IMPORTANT WORK ON DIET AND HEALTH
Florida corona que ad sanitatis hominum conseruationem ac longeuam vitam perducendam sunt pernecessaria continens.Lyon, S. Bevilacqua, 1516.
Large 4to. ff. (vi) CCXX. Gothic letter, double column. Title in red and black, woodcut printer’s device, decorated initials. A little toning, title a trifle dusty, occasional minor water stain or foxing along upper or fore-edge, upper edge of a few ll. chewed, little tear from extreme lower outer blank corner of p1, tiny worm trail at head of 3 ll. just touching running title, the odd marginal ink mark. A very good copy, on thick, high-quality paper, early recasing in a C16 limp parchment French tacketed stationery binding, C14 rubricated ms. used as spine lining, fore-edge envelope flap with small ornamental alum-tawed lacing, three overbands of thick dark leather with ornamental alum-tawed lacing and three cords (a couple missing), centrally-placed overband formerly extended into a strap and tie across flap, a.e.r., part only of central overband, minor holing to covers. C16 ownership inscriptions of Jordan Favres de Vercors to outer covers, another of Gaspard Favre de Vercors with sketched coat of arms to inner upper cover, short note to inner lower cover. Autograph ‘1516 Chorier’ and ‘11 no 76’ to title, occasional ms. marginalia in two C16 hands.
A very good copy of a scarce, beautifully printed Lyonnese edition (the third overall) of this very popular manual on diet and good health, edited by Barthélemy Trot – ‘un des traités d’hygiène les plus complets du XVe siècle’ (Oberlé). Antonio Gazio (1461-1528) taught medicine at Padua, and travelled Europe extensively. He was in Hungary in 1508-15, where his services were sought after.

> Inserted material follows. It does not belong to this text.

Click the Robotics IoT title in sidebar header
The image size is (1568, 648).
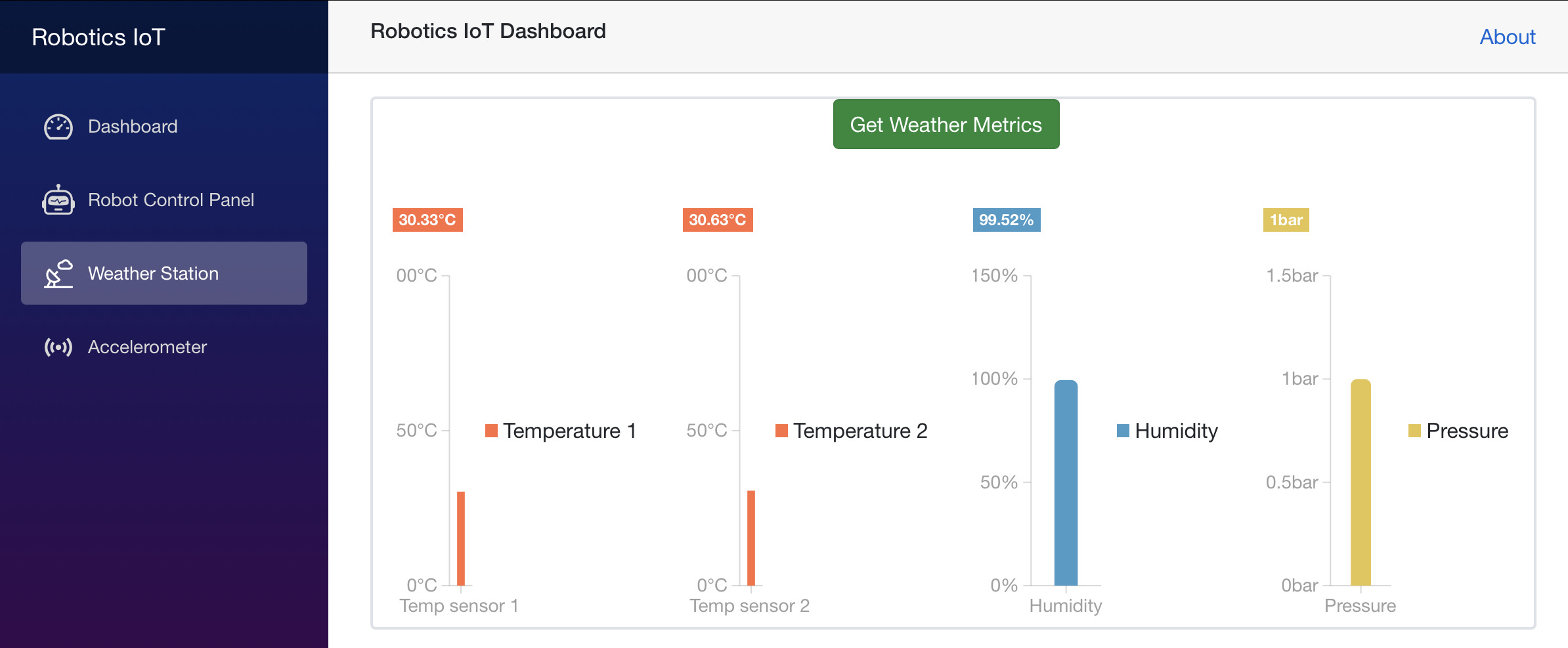[x=99, y=37]
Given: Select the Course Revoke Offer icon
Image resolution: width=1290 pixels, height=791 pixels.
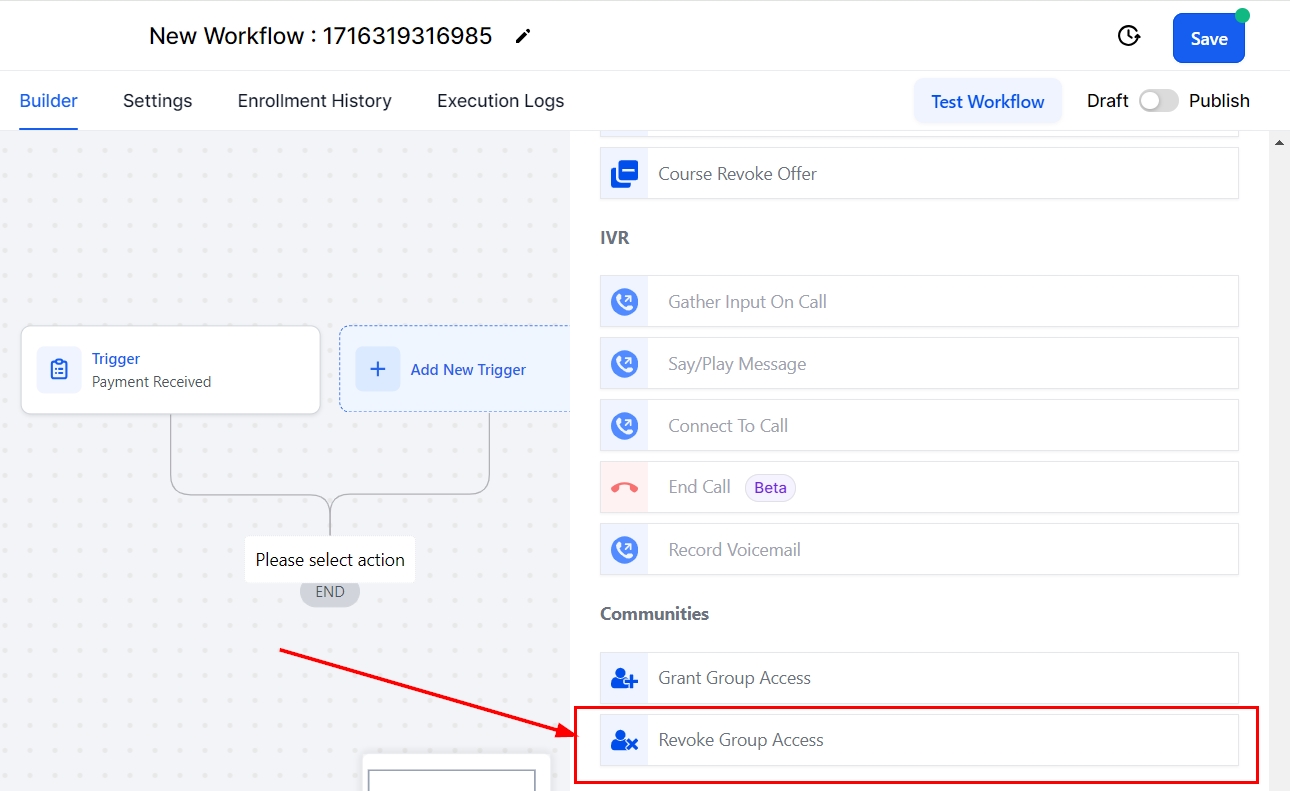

Count János Thurzó took him to Poland, where Gazio successfully treated King Sigismund I, working as royal physician for the rest of his life.‘Florida corona’, i.e., ‘wreath of flowers’, was a compendium of medical advice intended to help its readers live a longer life through a suitable ‘regimen sanitatis’. The introductory chapter explains that, albeit inevitable, death may be postponed by physicians; how to tell charlatans from true physicians; the best medical books; how a good physician should behave (from the patient’s point of view); the healthiest quality of air, abode, exercise and food; moderation in sexual intercourse and appetite. The work continues with sections on specific types of foods and drink, their cooking methods and effects on the body, with a focus on bread, sundry kinds of meat, eggs, milk (especially when it is off), cheese, fish, herbs, pulses, fruit, mushrooms, tubers, honey, ginger, wine and water. The final part is devoted to the benefits of fasting, sleep, phlebotomy, purgation, and even the bodily effects of envy. A contemporary annotator glossed the table of contents extensively, and a few sections in the text, marking information drawn from Galen. A slightly later annotator glossed several passages on food. This copy includes a dedication to an unspecified addressee, absent in other copies, where the leaf is blank.
The C16 binding reprises the ‘stationery’ style, most frequently found on archival bindings produced in Lyon. The present was formerly on a ms ledger, for possessions in Menglon, belonging to the French family of the Favres de Vercors, from Die, in the Drôme department. The sketched coat of arms matches theirs (i.e., ‘d’arg. à la bande d’azur, enfilée dans trois couronnes d’or’, Rietstap I, p.652). The two noblemen and cousins Jordan and Gaspar (fl. 1550s-60s), whose autographs appear on this ‘recycled’ binding, were important Protestant landowners in the area. Gaspard (who always showed a willing Catholic) also served as captain of infantry under Henry II; Jordan disappeared without a trace (‘Bulletin’, pp.58-60).